Your answer must be an exact copy of the records below, minus any images.

Available data START

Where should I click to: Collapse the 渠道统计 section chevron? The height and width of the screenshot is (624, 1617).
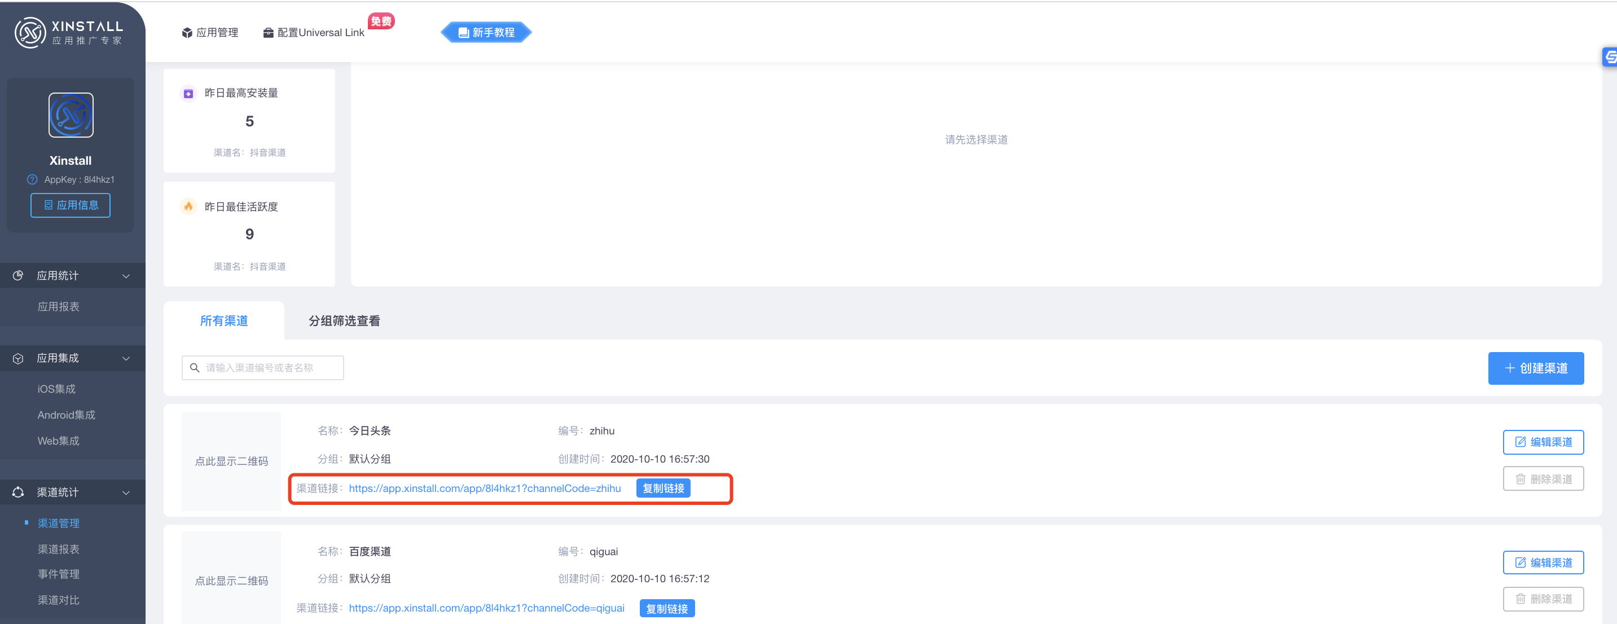[x=126, y=493]
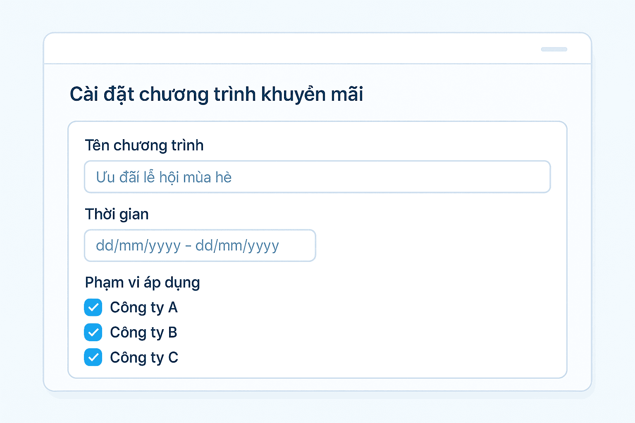
Task: Select the end date dd/mm/yyyy placeholder
Action: (x=237, y=246)
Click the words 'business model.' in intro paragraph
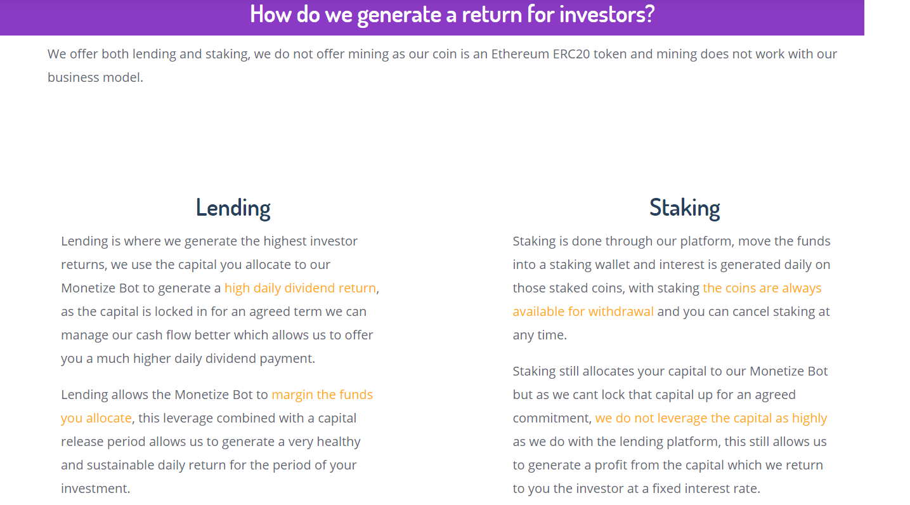910x505 pixels. coord(95,77)
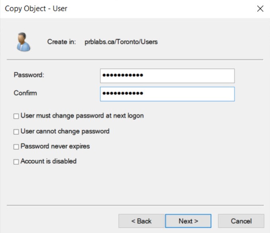Click the prblabs.ca/Toronto/Users path text
270x233 pixels.
tap(121, 42)
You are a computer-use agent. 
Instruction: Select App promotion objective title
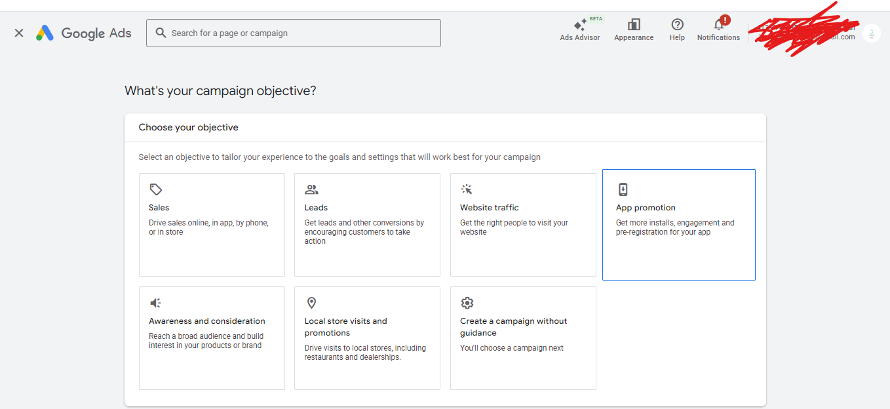coord(646,208)
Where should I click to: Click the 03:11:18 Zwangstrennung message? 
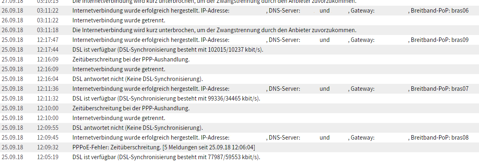[x=214, y=30]
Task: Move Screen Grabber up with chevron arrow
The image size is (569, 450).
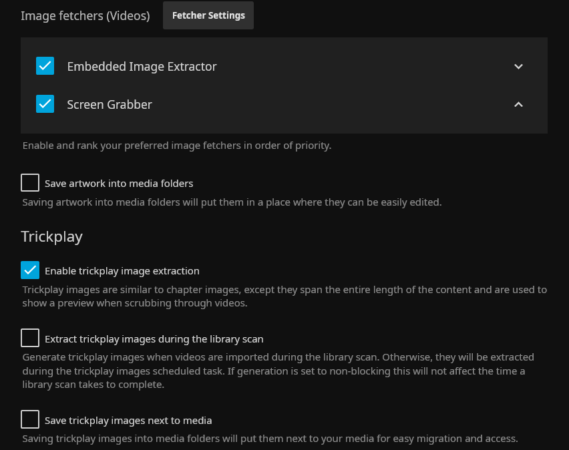Action: point(518,104)
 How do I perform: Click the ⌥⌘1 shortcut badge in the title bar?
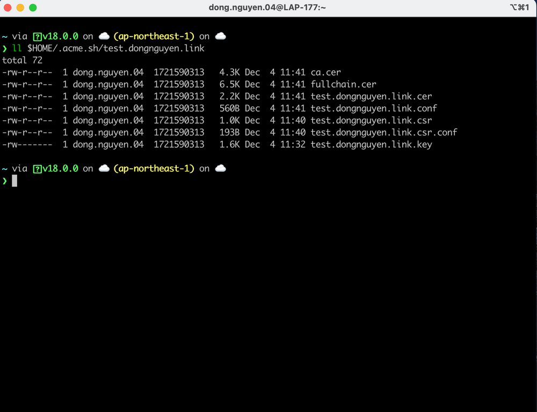(519, 8)
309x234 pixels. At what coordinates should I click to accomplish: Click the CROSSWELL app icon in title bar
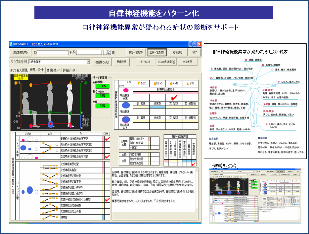click(11, 44)
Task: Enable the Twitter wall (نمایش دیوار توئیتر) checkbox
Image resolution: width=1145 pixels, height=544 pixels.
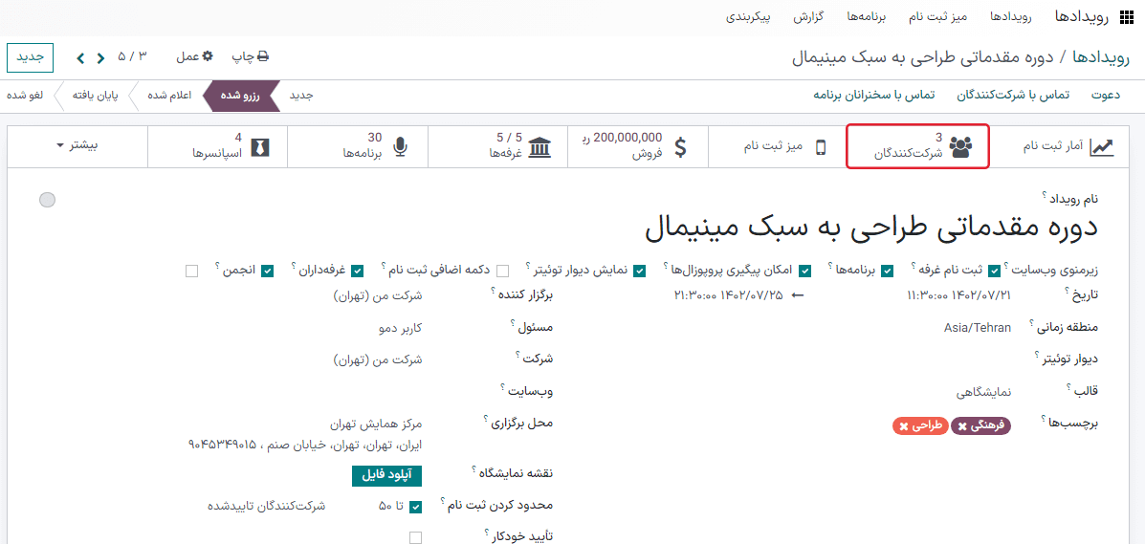Action: [x=503, y=271]
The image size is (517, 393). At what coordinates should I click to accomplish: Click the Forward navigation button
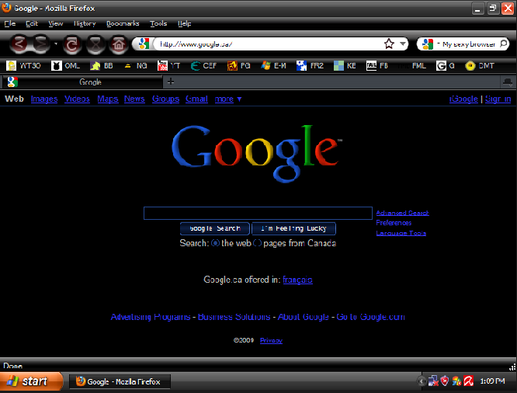click(x=41, y=44)
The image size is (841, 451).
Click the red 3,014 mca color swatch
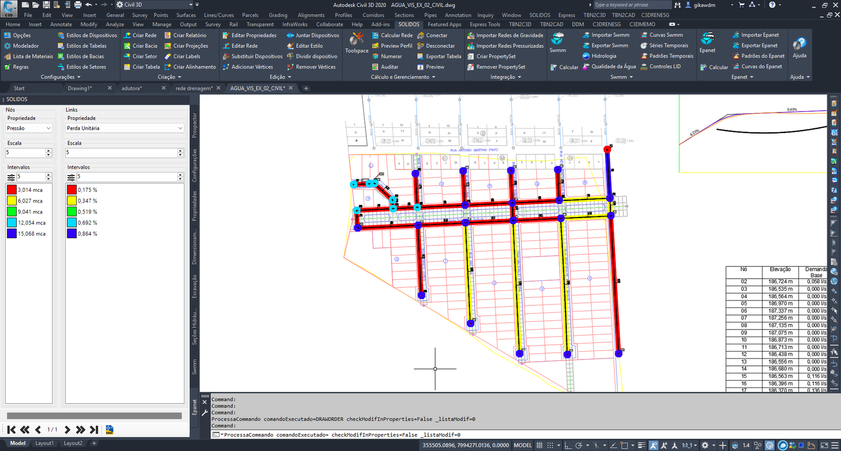(x=12, y=190)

Available data END

● The completed task:
Where should I click to: Collapse the 渠道统计 section chevron? The height and width of the screenshot is (624, 1617).
[x=126, y=493]
Task: Select the end date dd/mm/yyyy placeholder
Action: (x=237, y=246)
Click the words 'business model.' in intro paragraph
910x505 pixels. coord(95,77)
Click the prblabs.ca/Toronto/Users path text
270x233 pixels.
tap(121, 42)
You are a computer-use agent. 
Instruction: Select App promotion objective title
coord(646,208)
Where should I click to: Click the 03:11:18 Zwangstrennung message? 
[x=214, y=30]
Task: Move Screen Grabber up with chevron arrow
The image size is (569, 450).
Action: point(518,104)
 How do I perform: Click the ⌥⌘1 shortcut badge in the title bar?
(519, 8)
309x234 pixels. At what coordinates should I click to accomplish: Click the CROSSWELL app icon in title bar
click(11, 44)
Task: Enable the Twitter wall (نمایش دیوار توئیتر) checkbox
Image resolution: width=1145 pixels, height=544 pixels.
Action: [x=503, y=271]
The image size is (517, 393). At what coordinates should I click to accomplish: Click the Forward navigation button
click(x=41, y=44)
The image size is (841, 451).
Click the red 3,014 mca color swatch
(x=12, y=190)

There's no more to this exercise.